With a razor-thin majority in the upcoming Congress, the Republican Party will pick the next Speaker of the House. Unfortunately for long-time Congressional leader Kevin McCarthy, there may be just enough opposed to him to keep the gavel out of his hands.

McCarthy finally signaled a willingness to change House rules to allow any member of Congress to challenge the Speaker’s position, but many who have been calling for the rule change aren’t moved by his late concession. According to Fox News:

Under current rules, which were imposed under House Speaker Nancy Pelosi, a Democrat, only a member of the House leadership can offer a motion to vacate, while the new proposal would allow any member of the House to force a vote to remove the speaker, at any time.

On Sunday afternoon, McCarthy met with GOP members to try and rally support for his speakership vote on Jan. 3, when the new Congress takes office. The embattled Republican leader conceded rank-and-file members will be allowed to call for the speaker’s removal, though he wasn’t clear about how many members would need to sign on to the motion, according to reports.

The meeting came after his letter on New Year’s Eve, titled “Restoring the People’s House and Ending Business as Usual,” which was his admission of the deep dysfunction of the House of Representatives and his pitch to make it right.

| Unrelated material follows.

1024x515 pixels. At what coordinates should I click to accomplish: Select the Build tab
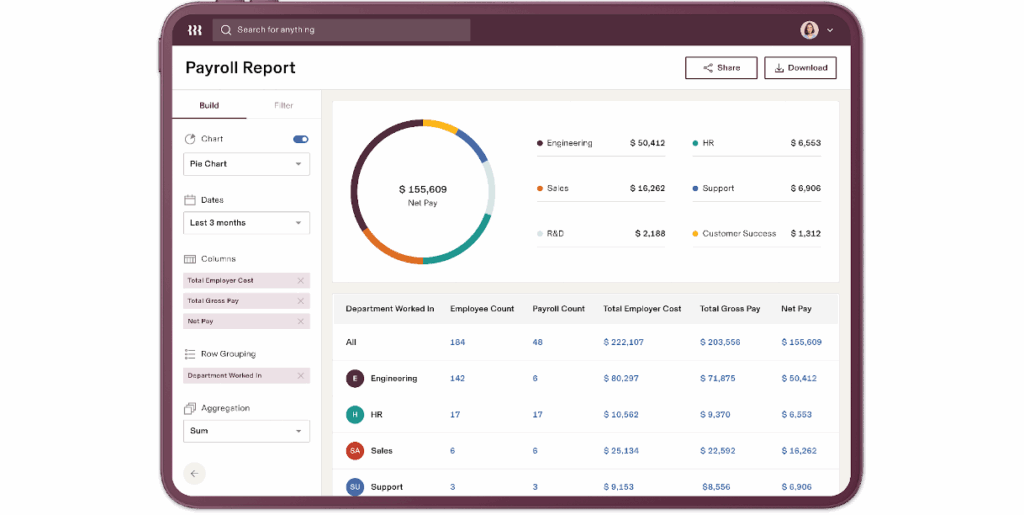(209, 105)
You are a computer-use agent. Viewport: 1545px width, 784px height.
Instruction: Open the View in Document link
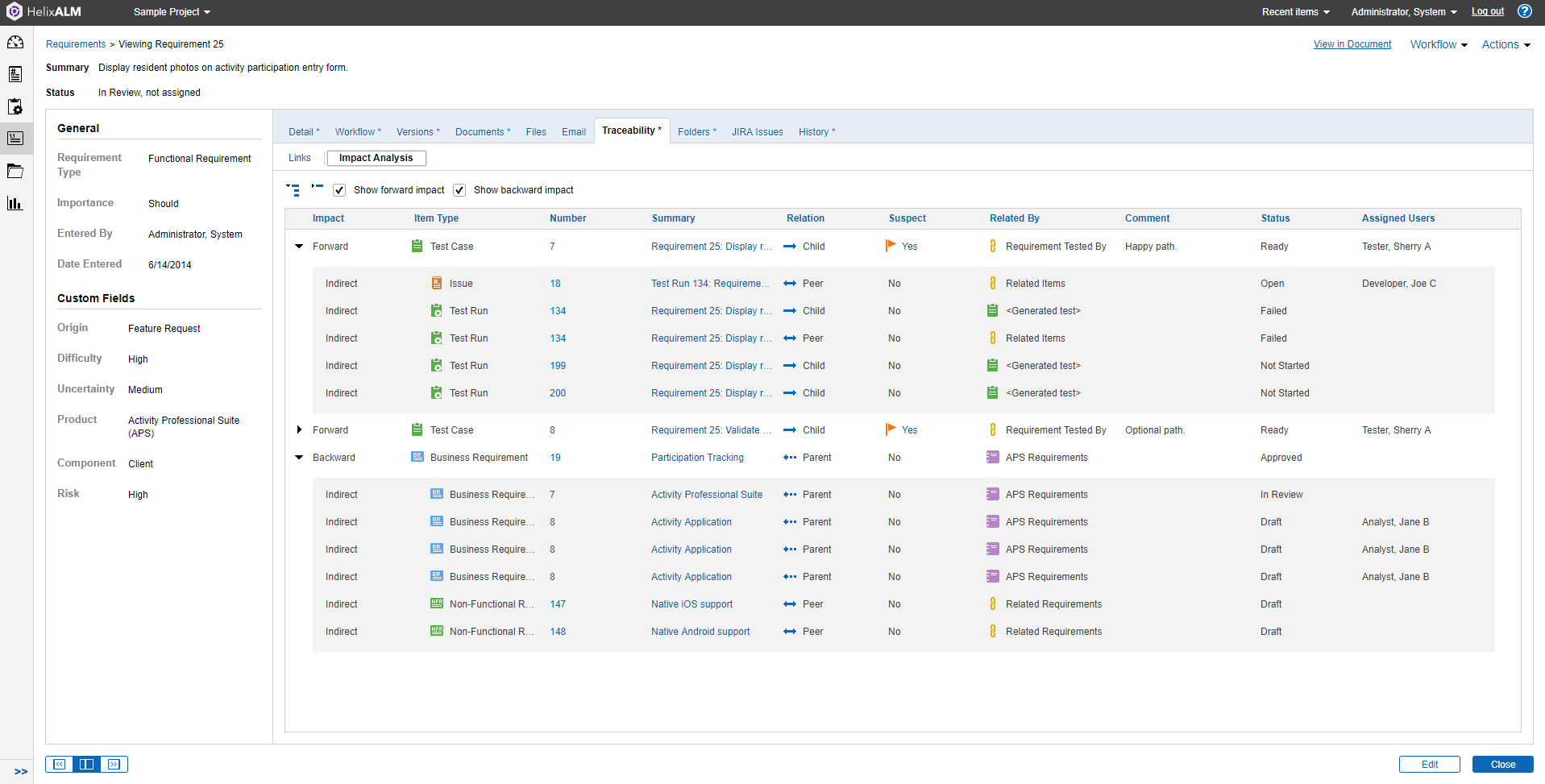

In response to McCarthy’s letter, GOP Reps. Scott Perry of Pennsylvania, Paul Gosar of Arizona, Chip Roy of Texas, Dan Bishop of North Carolina, Andy Harris of Maryland and Andrew Clyde of Georgia, along with Rep.-elects Andy Nogales of Tennessee, Anna Paulina Luna of Florida and Eli Crane of Arizona sent a letter of their own.

“Regrettably, however, despite some progress achieved, Mr. McCarthy’s statement comes almost impossibly late to address continued deficiencies ahead of the opening of the 118th Congress on January 3rd,” the letter stated. “At this state, it cannot be a surprise that expressions of vague hopes reflected in far too many of the crucial points still under debate are insufficient. This is especially true with respect to Mr. McCarthy’s candidacy for speaker because the times call for radical departure from the status quo – not a continuation of past and ongoing, Republican failures.”

The letter continues to say that McCarthy’s 14-year presence in senior house leadership puts the burden of House dysfunction on him, which he now admits.

McCarthy needs a majority — 218 votes — to become Speaker. That means he can only afford to lose four Republicans if no Democrats vote for him. If the conservative holdouts do not bend, then McCarthy will scramble to get Democrat support. In fact, he’s almost certainly doing that right now.

America First patriot Andy Biggs has challenged McCarthy for the spot. Congressman Steve Scalise has been floated as a compromise selection if McCarthy can’t get the votes. The House will vote for Speaker on Tuesday.